What you return should be only the lines in the entries below between the one holding "Expand the トータルダメージ dropdown" and the one holding "Task: Expand the history node", ends included, with every picture left out.

****

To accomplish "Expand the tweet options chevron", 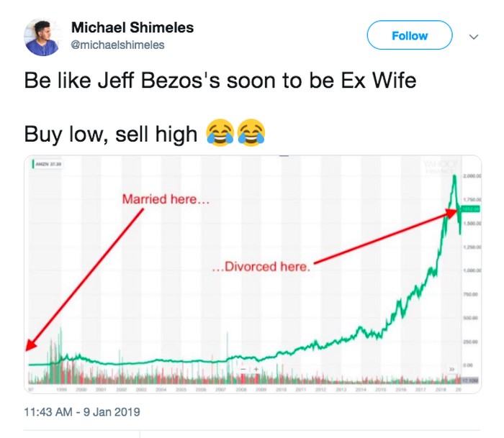I will click(x=474, y=36).
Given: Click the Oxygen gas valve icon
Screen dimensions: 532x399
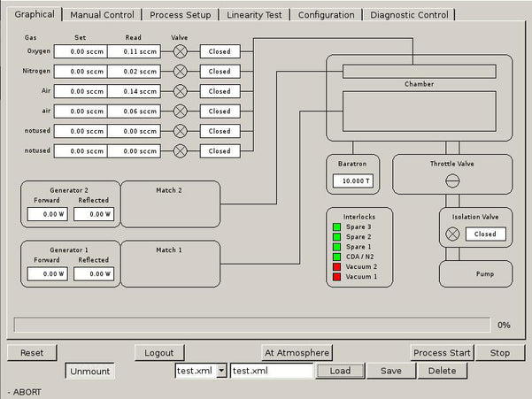Looking at the screenshot, I should point(180,51).
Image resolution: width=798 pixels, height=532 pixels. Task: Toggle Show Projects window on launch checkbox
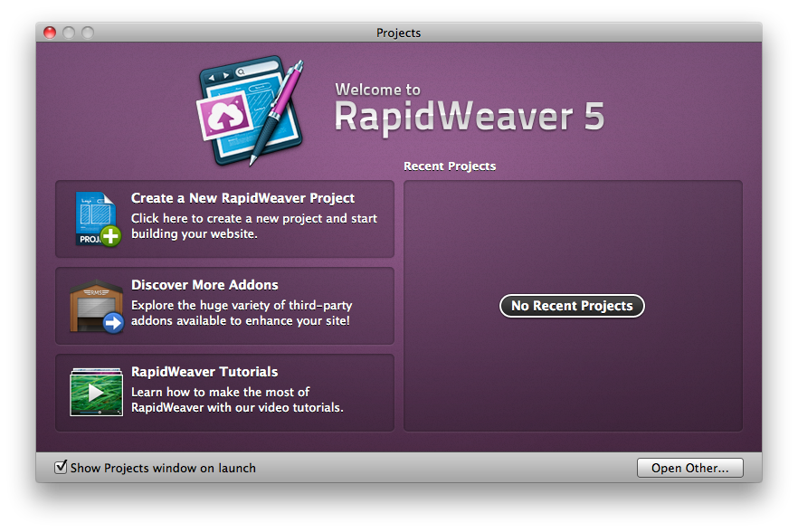coord(62,468)
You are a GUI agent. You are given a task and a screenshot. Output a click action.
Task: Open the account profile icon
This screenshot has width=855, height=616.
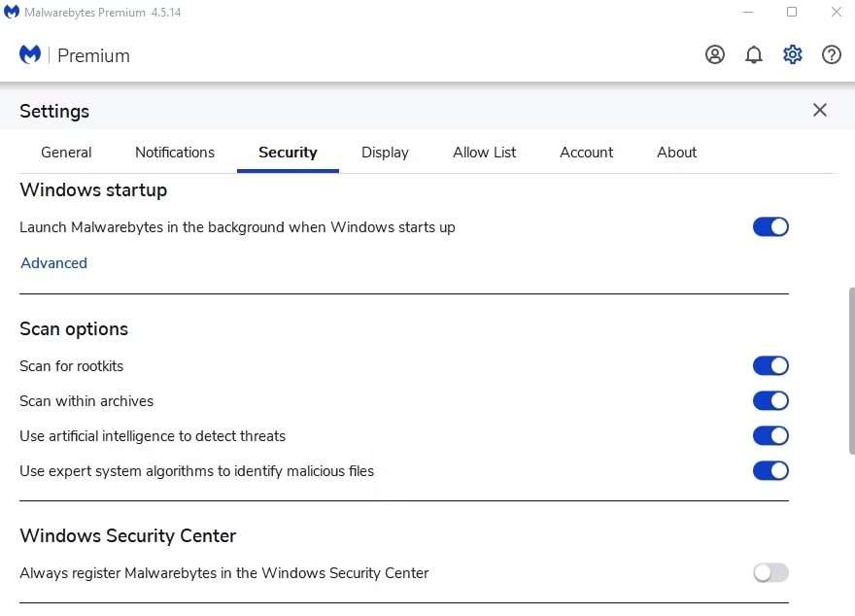[x=715, y=55]
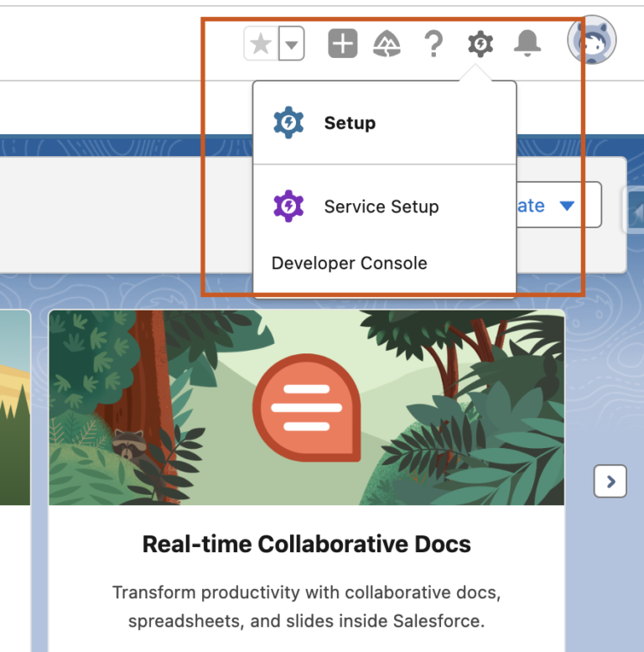Open the Trailhead Guidance Center icon
The width and height of the screenshot is (644, 652).
(387, 44)
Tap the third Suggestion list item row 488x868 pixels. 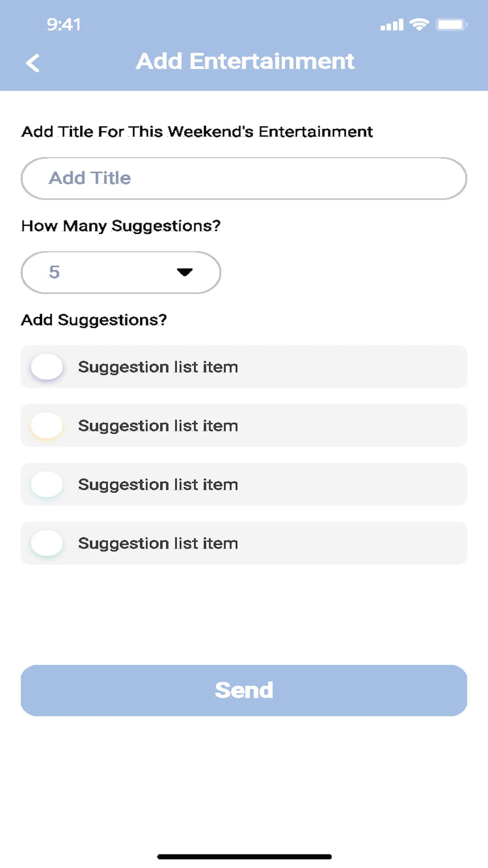[244, 484]
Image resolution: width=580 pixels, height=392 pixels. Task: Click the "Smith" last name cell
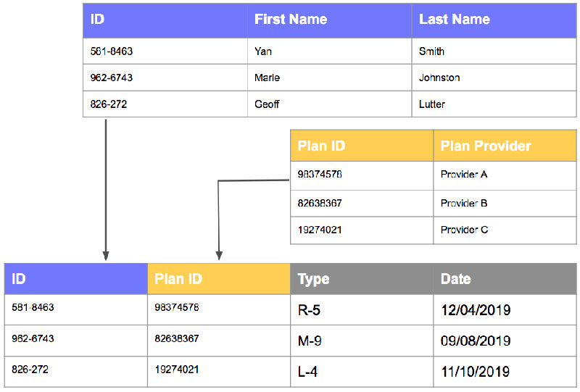pos(432,51)
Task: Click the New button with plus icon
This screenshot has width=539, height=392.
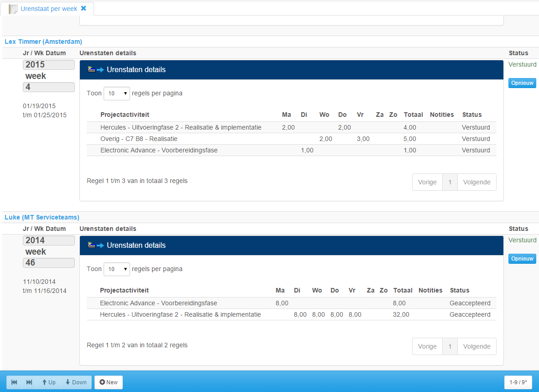Action: [x=109, y=382]
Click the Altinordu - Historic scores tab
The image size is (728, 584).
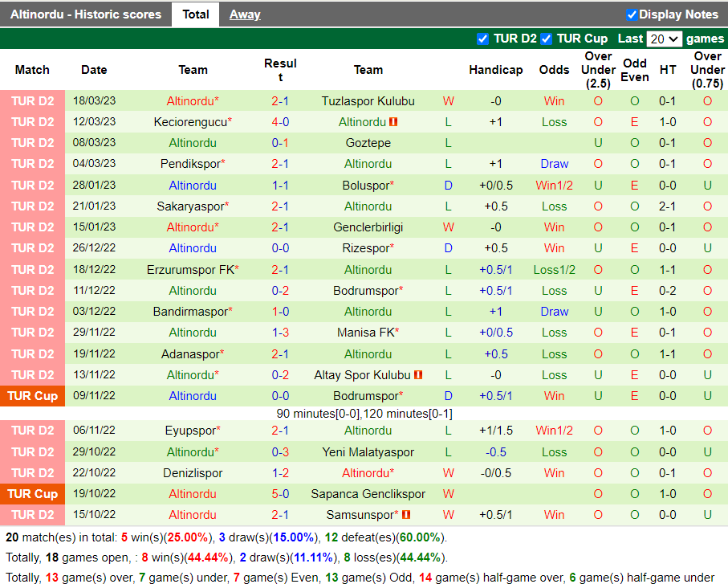85,14
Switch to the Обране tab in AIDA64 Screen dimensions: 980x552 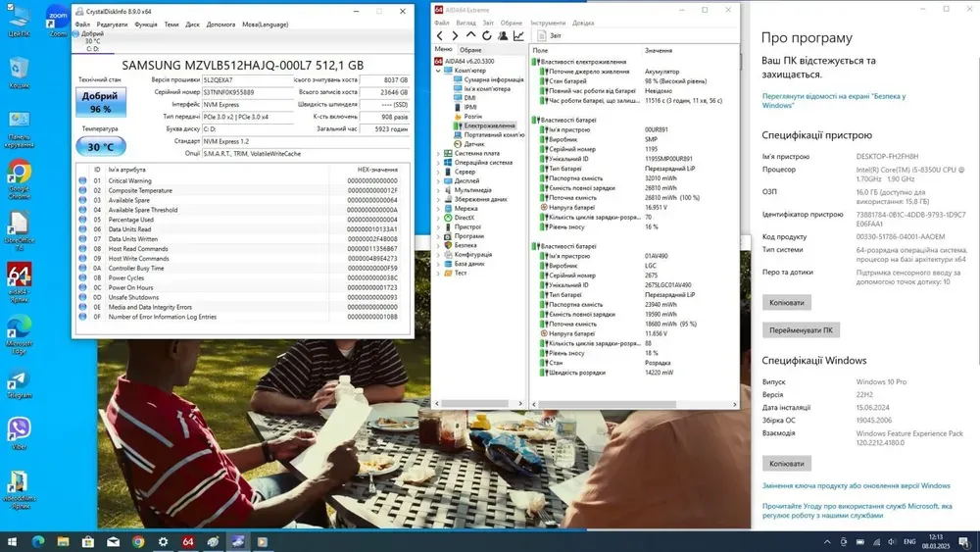tap(470, 49)
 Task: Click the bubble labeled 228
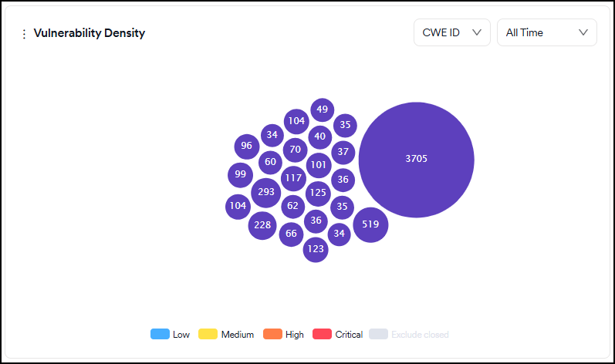pos(263,224)
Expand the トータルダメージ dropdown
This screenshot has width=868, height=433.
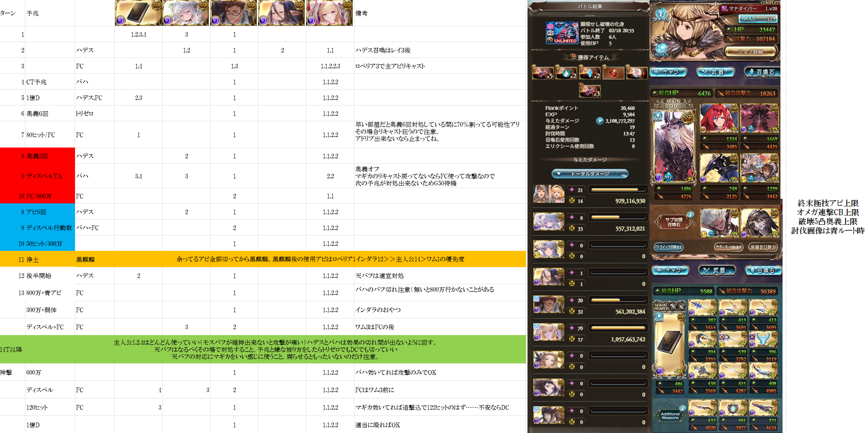pyautogui.click(x=590, y=174)
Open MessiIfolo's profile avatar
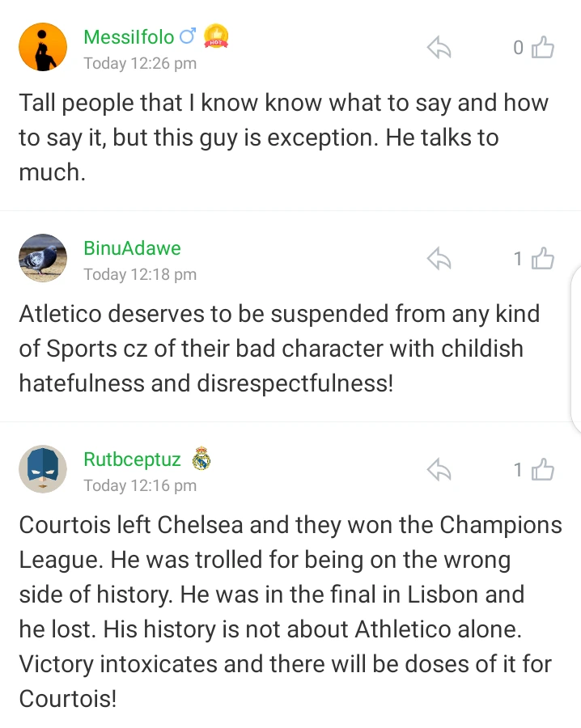581x728 pixels. click(43, 47)
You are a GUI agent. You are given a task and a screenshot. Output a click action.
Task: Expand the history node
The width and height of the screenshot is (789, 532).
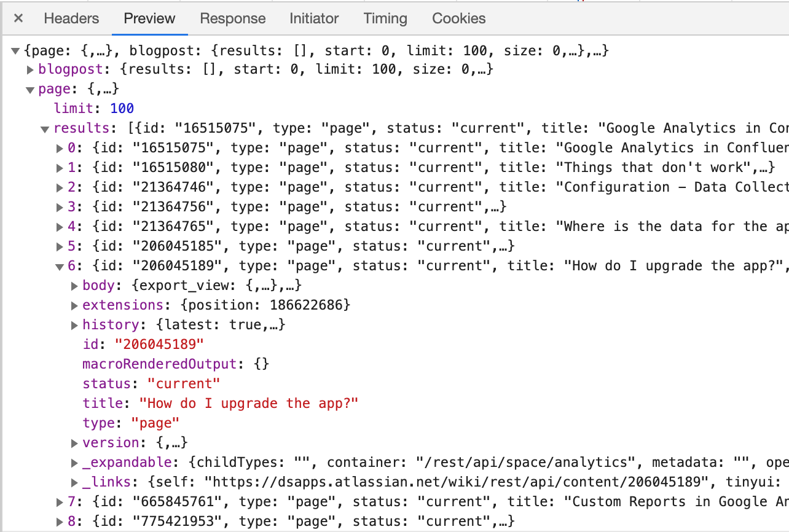74,324
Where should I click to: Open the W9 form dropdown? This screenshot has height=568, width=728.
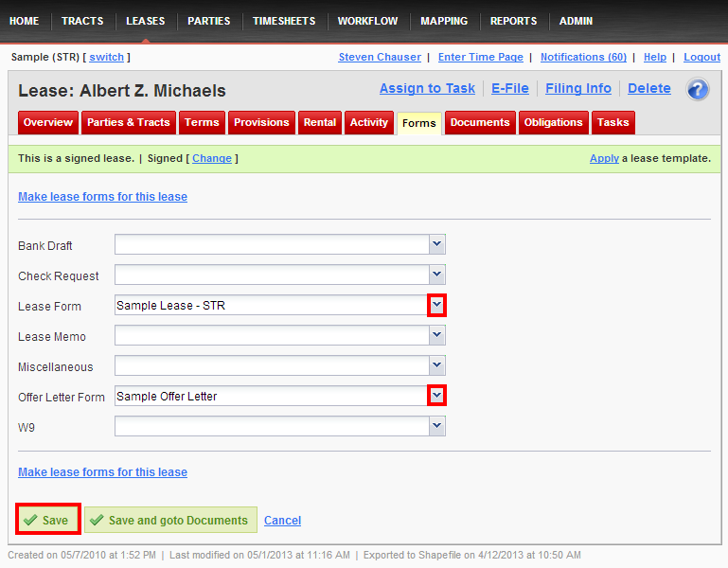click(436, 427)
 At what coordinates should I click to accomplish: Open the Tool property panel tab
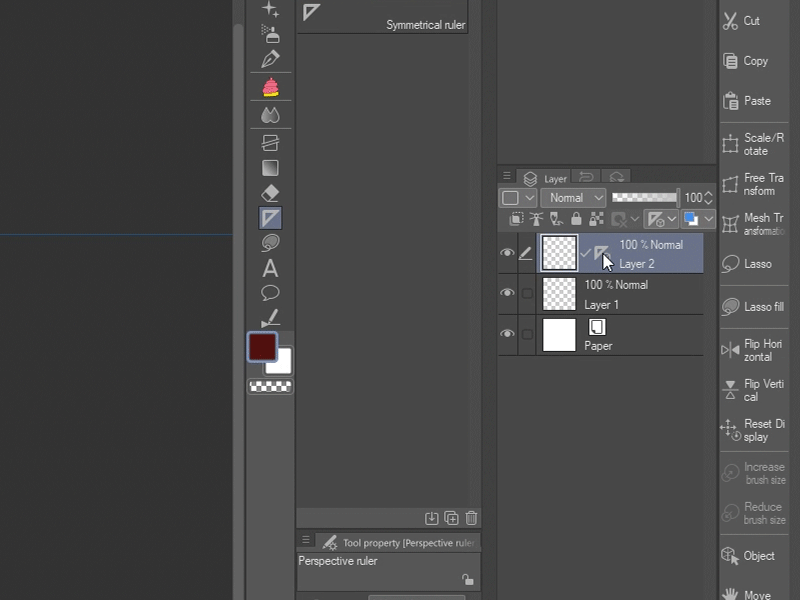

****

» **RESPONSE**:
Expand the トータルダメージ dropdown
This screenshot has width=868, height=433.
pyautogui.click(x=590, y=174)
Open MessiIfolo's profile avatar
581x728 pixels. click(43, 47)
You are a GUI agent. You are given a task and a screenshot. Output a click action.
Task: Expand the history node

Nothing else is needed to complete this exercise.